— To do —
Please copy, exactly and with no pictures, only the lines from the one containing "Where should I" through the last line of the records.
[Opening Exercise data section]
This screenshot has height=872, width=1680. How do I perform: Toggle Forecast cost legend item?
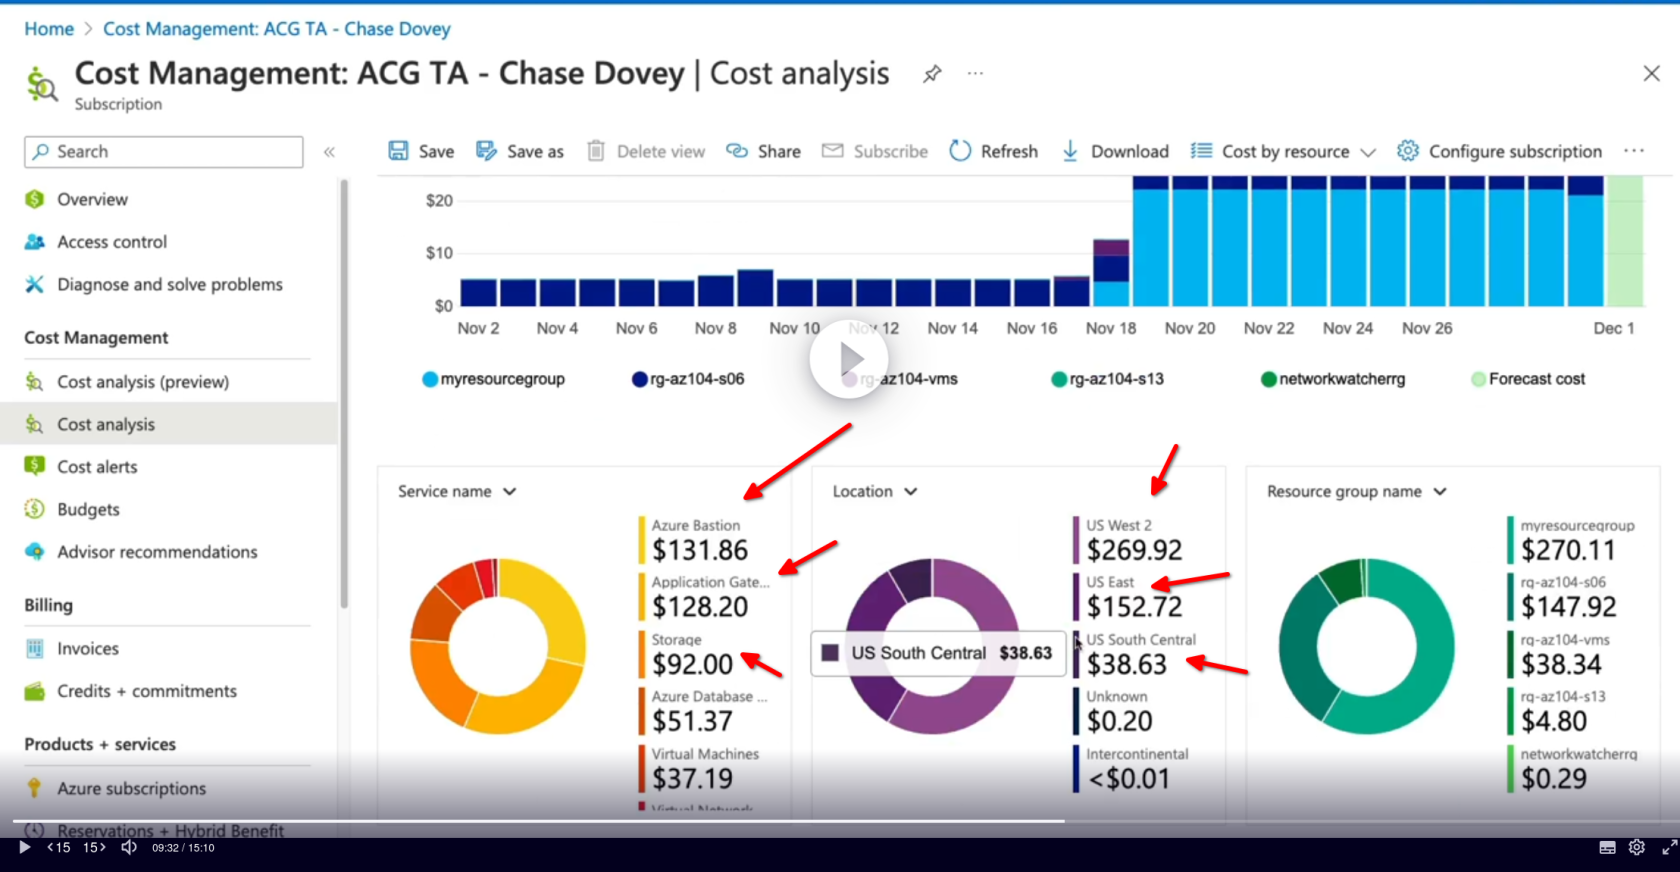[x=1528, y=379]
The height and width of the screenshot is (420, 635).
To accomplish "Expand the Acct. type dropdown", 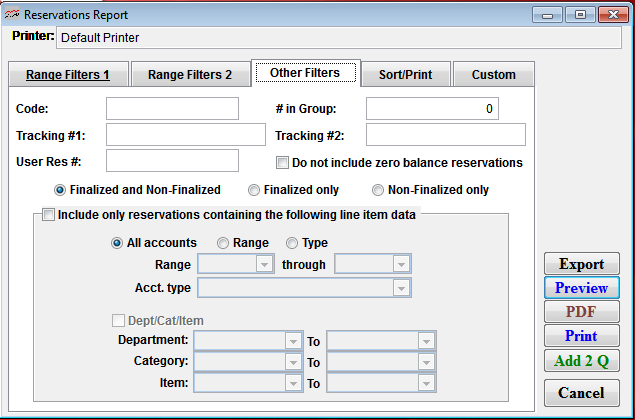I will tap(401, 288).
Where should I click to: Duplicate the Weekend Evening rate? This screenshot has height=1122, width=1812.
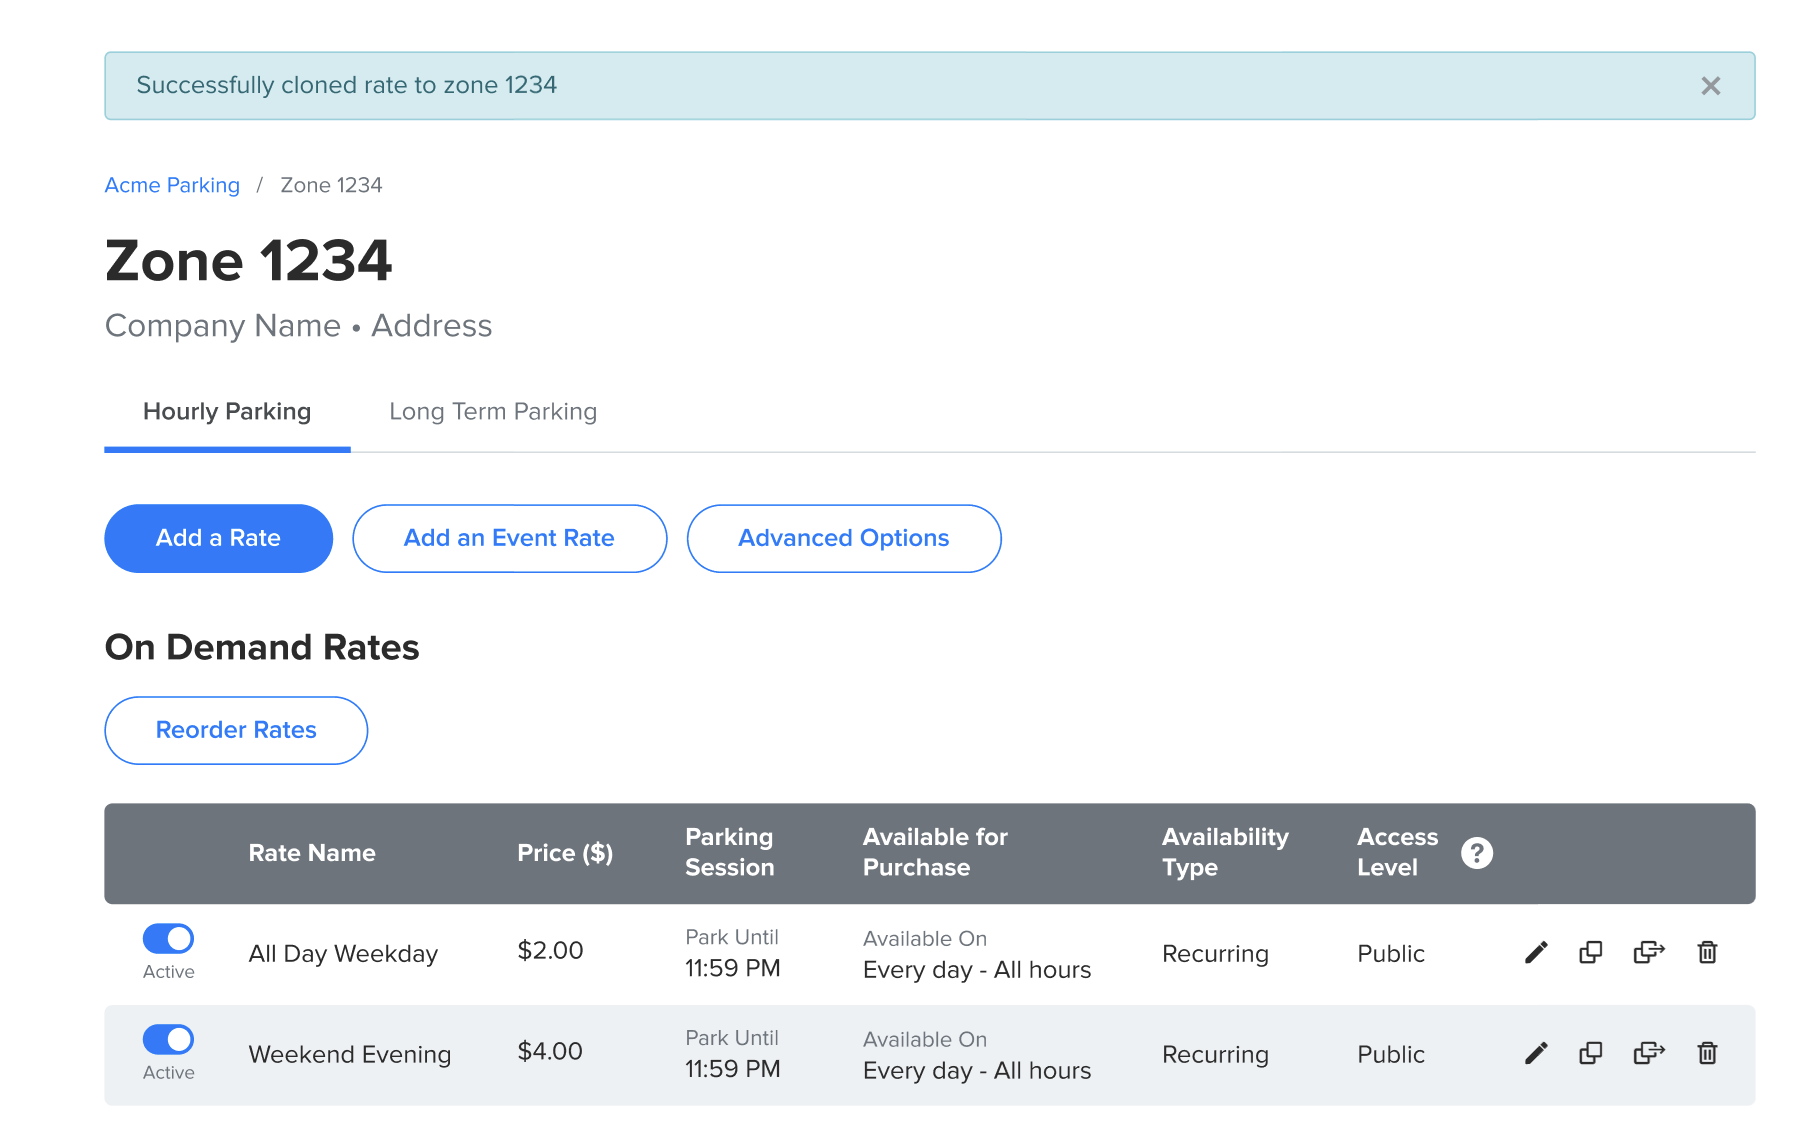click(1590, 1053)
[Closing Exercise data section]
— Answer space —
Where should I click to: Duplicate the Weekend Evening rate? This screenshot has height=1122, width=1812.
click(1590, 1053)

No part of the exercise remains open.